[START OF Text extract]

Each car started the race with 75 gallons of methanol fuel on board, and the pit tank limited to 250 gallons. While a total of 325 gallons seems like a lot of fuel today with contemporary electronic engine controls, it was going to be close for many teams in 1972 to average better than 1-1/2 miles to the gallon with their mechanical fuel injected turbocharged engines. 




At the start of the 1972 Indianapolis ‘500’ on Saturday May 27, pole-sitter Bobby Unser took the lead at the drop of the green flag and led the first 30 laps until his car retired on lap 31 with ignition problems. Gary Bettenhausen, in Roger Penske’s McLaren then took control of the race.  

Grant battled with Bettenhausen and took the race lead of lap 162 when Gary pitted and then held it for three laps until he pitted and Bettenhausen resumed the lead. On lap 175, Grant retook the lead and held on while Bettenhausen’s car retired on lap 182 with ignition problems. Bettenhausen’s teammate Mark Donohue inherited second place but was nearly a lap in arrears.   


While in the lead, Grant’s Eagle began to vibrate and “push” or understeer entering the turns with what Grant thought was a bad right front tire, so with just thirteen laps to go, Grant was forced to pit a fifth time. Without working team radio communications since early in the race, with only hand signals from the driver, Gurney and the crew surmised that Grant’s Eagle was running out of fuel. With the “Mystery Eagle’s” 250-gallon pit side fuel tank empty, the crew stopped Grant in teammate Unser’s stall.  




In a chaotic situation, the crew connected the fuel hoses, and then Gurney realized the problem was not fuel and ordered the crew to disconnect the hoses. The AAR crew changed the right front tire before they realized the problem was with the left front tire. 

By the time the disastrous pit stop was over, Grant’s car had been stationary for 38 seconds and Mark Donohue in the Sunoco DX- sponsored McLaren had swept past into the lead. Over the final 12 laps, Grant could not close the gap and crossed the finish line nearly a lap behind Donohue.


To finish second after he led the ‘500’ with thirteen laps to go must have been a crushing disappointment to Grant and the AAR team, but the worst was yet to come.

[END OF Text extract]
[START OF Record list]

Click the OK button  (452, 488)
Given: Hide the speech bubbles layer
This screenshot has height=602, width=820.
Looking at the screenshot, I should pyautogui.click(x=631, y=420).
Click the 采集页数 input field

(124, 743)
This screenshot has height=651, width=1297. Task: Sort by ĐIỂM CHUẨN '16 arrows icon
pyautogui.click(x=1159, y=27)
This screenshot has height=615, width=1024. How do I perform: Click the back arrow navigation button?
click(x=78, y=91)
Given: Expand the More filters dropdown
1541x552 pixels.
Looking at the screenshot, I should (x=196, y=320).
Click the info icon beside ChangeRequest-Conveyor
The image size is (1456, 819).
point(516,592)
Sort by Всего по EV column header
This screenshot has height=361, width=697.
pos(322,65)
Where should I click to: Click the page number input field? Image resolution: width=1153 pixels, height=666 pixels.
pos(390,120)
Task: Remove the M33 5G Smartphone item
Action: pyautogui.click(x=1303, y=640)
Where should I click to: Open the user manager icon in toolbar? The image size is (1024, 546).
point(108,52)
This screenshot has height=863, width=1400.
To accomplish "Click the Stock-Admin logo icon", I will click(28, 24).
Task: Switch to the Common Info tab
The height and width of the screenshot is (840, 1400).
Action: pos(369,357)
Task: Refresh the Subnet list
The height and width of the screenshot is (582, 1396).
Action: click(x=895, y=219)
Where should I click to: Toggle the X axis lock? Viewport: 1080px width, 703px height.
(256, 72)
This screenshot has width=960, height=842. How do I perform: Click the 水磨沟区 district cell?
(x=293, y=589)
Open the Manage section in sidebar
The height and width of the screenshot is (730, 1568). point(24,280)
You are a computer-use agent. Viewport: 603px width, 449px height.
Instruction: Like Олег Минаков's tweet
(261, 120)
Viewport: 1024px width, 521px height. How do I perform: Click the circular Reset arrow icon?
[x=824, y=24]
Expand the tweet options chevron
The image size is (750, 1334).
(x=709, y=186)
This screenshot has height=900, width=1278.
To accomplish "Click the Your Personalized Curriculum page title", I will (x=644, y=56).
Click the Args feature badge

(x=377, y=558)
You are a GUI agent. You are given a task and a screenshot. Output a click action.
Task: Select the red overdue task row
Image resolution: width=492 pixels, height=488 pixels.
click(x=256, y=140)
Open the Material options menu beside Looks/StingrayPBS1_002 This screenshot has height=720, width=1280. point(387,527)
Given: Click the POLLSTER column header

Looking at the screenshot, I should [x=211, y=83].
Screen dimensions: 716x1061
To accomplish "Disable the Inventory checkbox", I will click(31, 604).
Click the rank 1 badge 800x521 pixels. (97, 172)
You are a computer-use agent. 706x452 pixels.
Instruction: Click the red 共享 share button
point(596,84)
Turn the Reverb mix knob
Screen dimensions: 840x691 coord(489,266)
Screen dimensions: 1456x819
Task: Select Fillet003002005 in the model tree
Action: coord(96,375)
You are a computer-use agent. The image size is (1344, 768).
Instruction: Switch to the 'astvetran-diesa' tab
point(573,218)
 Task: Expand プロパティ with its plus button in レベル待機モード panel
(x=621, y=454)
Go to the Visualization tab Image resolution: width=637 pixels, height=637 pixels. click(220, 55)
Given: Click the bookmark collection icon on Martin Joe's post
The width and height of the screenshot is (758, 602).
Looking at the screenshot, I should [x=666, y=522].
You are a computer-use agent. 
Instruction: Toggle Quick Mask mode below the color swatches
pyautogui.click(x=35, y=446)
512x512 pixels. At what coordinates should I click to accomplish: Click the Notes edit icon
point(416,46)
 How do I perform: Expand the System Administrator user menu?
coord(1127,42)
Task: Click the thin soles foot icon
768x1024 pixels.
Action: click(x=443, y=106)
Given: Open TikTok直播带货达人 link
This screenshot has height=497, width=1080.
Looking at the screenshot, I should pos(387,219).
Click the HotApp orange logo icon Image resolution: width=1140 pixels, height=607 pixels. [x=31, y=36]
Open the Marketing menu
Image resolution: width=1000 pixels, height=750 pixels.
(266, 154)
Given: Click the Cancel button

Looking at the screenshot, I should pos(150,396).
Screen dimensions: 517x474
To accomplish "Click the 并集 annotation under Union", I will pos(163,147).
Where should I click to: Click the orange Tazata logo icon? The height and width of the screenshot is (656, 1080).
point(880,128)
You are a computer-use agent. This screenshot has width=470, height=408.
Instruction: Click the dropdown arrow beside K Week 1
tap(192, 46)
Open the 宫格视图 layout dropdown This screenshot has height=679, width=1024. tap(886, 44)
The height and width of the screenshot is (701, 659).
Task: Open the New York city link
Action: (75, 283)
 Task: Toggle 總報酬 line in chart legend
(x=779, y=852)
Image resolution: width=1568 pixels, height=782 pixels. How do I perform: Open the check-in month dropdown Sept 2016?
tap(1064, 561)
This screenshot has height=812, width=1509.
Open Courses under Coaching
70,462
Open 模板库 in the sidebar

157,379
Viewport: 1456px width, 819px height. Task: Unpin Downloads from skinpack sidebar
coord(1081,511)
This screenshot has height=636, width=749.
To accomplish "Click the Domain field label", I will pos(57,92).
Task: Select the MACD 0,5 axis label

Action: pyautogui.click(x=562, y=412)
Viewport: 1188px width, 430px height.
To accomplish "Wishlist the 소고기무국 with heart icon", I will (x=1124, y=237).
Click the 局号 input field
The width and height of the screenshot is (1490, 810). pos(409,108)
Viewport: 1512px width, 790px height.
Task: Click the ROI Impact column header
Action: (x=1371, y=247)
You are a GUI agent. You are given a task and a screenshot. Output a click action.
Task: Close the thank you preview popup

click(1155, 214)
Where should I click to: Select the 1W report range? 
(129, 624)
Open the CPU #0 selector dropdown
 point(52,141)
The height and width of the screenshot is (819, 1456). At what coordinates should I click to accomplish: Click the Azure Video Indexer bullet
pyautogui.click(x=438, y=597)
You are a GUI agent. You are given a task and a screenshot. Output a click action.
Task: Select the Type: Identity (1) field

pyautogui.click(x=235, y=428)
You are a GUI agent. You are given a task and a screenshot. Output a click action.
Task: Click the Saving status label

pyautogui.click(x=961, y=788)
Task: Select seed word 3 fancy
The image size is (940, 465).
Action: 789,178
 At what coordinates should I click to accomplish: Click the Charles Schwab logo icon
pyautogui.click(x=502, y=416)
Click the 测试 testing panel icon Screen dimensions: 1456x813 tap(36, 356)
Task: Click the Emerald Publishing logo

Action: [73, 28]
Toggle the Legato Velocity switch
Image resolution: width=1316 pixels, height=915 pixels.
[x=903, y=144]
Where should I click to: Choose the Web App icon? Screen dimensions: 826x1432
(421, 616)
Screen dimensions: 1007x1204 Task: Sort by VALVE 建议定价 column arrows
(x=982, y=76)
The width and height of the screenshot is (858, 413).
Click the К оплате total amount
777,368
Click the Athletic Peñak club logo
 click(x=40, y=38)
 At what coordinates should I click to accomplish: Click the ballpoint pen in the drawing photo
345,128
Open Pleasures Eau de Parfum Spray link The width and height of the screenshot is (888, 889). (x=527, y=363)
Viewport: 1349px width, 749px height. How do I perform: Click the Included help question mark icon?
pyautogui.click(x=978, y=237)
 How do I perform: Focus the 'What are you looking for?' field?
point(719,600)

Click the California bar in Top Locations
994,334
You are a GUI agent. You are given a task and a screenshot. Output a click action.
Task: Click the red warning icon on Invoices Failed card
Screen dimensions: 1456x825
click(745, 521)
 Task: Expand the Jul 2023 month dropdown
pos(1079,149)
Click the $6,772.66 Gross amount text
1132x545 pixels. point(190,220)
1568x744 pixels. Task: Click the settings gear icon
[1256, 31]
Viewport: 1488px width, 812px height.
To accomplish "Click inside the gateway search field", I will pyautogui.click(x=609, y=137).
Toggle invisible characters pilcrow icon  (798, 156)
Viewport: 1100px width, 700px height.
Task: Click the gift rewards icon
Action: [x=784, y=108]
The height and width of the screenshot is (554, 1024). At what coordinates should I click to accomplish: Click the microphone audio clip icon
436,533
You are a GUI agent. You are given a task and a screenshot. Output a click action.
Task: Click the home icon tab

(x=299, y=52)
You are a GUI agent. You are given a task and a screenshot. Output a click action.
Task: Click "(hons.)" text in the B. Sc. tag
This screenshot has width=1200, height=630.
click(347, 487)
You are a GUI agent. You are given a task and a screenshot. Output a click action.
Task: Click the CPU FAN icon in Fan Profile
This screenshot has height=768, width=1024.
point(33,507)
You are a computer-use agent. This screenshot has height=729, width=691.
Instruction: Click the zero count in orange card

[END OF Record list]

▶ **What is required**
In the 1972 Indianapolis 500 account, how many seconds was Grant's car stationary during the final pit stop?

▶ **Task solution**
38 seconds.